The problem I am having lately, the more I study chemistry, is that I am finding fewer and fewer people who are willing to talk with me about all the magical little things I learn everyday, without saying “all that stuff is beyond me,” or tapping out before I’ve gotten into anything even remotely complicated. I think people have a slightly higher tolerance for discussions about art or literature, even if I know that I’m speaking on a very different level of theory than they ordinarily encounter, because paintings and books seem tangible, accessible, and even friendly. But our society seems to have such a strong aversion to math and science, and people seem so quick to believe they are stupid or incapable of understanding it, that no one wants to talk about it, and they roll their eyes and wait for me to finish speaking if I do bring it up. I honestly can’t count the times I’ve watched someone drift off in the span of ten or fifteen seconds, then wait until I finish talking and say, “Wow that’s… interesting.” Often they add, “I don’t understand any of that stuff.”

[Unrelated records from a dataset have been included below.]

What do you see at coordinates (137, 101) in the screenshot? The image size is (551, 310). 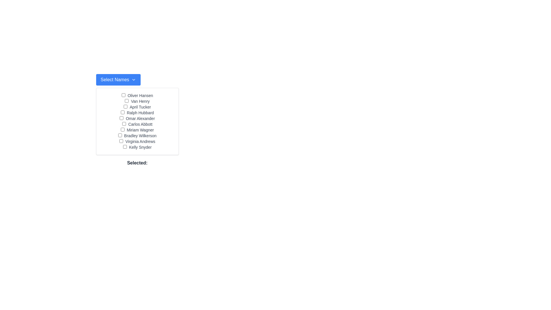 I see `text label 'Van Henry' which is styled with a gray font next to a checkbox in the list of selectable names` at bounding box center [137, 101].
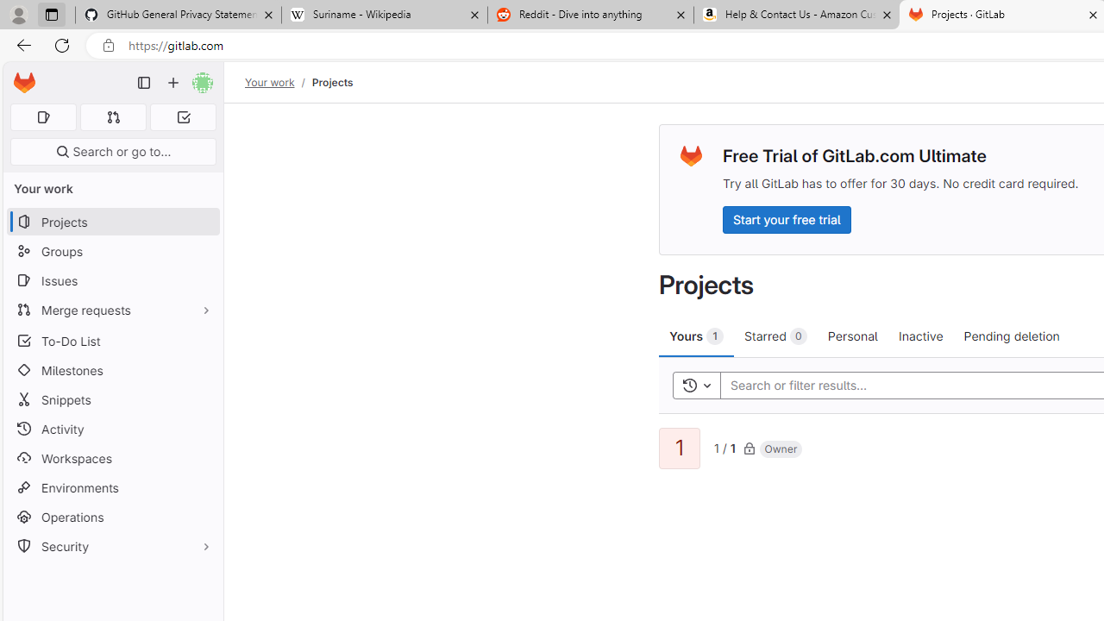  Describe the element at coordinates (112, 309) in the screenshot. I see `'Merge requests'` at that location.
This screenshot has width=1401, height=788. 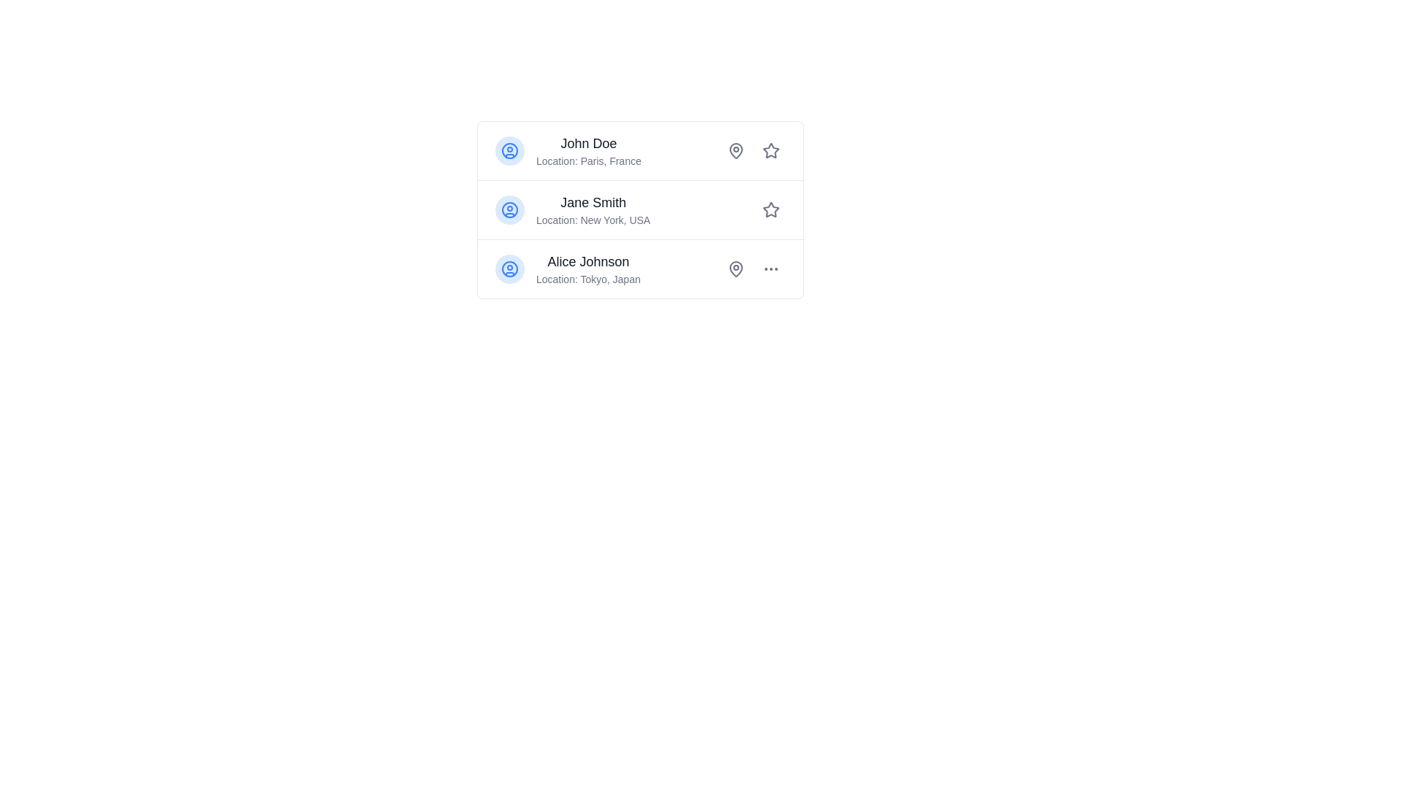 I want to click on the map pin icon located to the right of 'Alice Johnson' and beneath 'Jane Smith', so click(x=736, y=269).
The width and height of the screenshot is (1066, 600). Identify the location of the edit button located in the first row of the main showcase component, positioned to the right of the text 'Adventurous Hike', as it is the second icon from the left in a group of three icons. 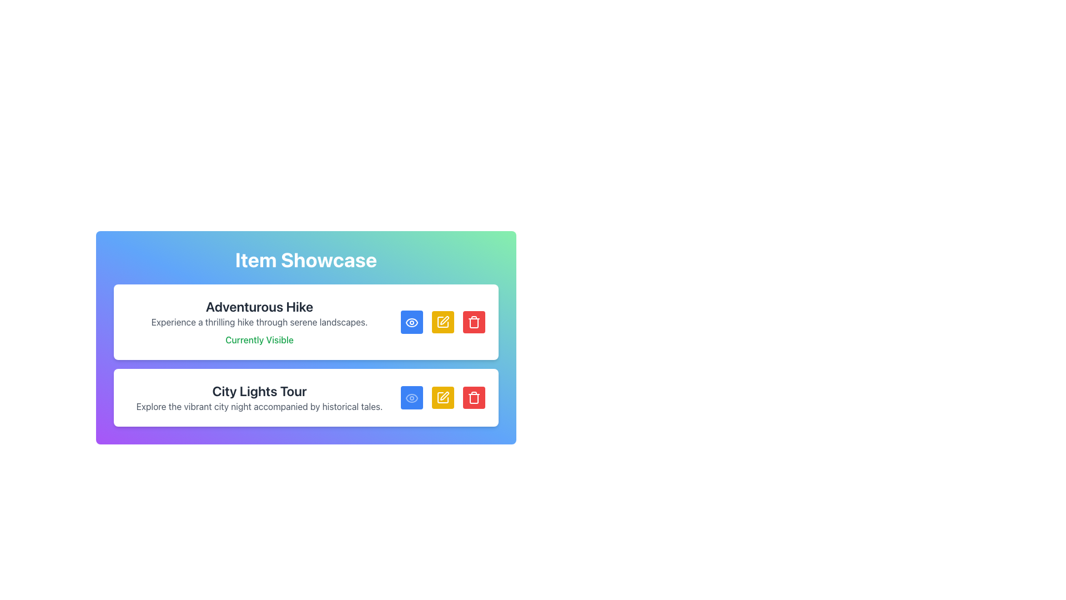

I have to believe it’s also a fault of my own, that I’m not able to articulate the things I find so beautiful and luminous about science, yet. I recently had occasion to attend a lecture by one of my personal heroes, Oliver Sacks, and in introducing him, the moderator emphasized that he is above all a storyteller. I saw through the course of his talk that the most consistent driving forces for his work were curiosity and the impulse to share everything he learned about humanity with others. He is a conduit, I think, giving access to the far-stretching iterations of experience we could not previously imagine, and bringing back profound insight into ordinary existence. I have always been impressed with his ability to break down incredibly complex, interwoven concepts from neurology and psychology, and make them not only accessible, but palpable and engaging to others. Along with a handful of others who are equally brilliant in their writing as their science (Rachel Carson, Richard Feynman, Stephen Hawking, Albert Einstein, and Carl Sagan among them), Dr Sacks let me find the essential relevance and captivating beauty science can hold in my daily life. He gave me new things to dream about, new terrains to explore in my imagination, and from the time I was eight or nine to present day, his writing literally fills me with wonder.
So I keep struggling to find a way to integrate all the things that I am so passionate about, in art and writing, in science and music and history and philosophy and biology and on and on, in a language that is not just palatable, but exciting to others, without my tendency to just breathlessly gush in a staccato symphony of all my most recent thoughts.
I had thought the key was compartmentalization, which is why I have been trying to frame posts here around some specific theme or loosely-organized topic, but they are all of a part, talking about experience and existence. I think it may be more useful to free associate if necessary, to risk saying the extraordinarily dumb things I know I say all the time, and more than anything, to write more frequently, so I can keep a map of that wandering that keeps me alive. Please do let me know if I’m losing you.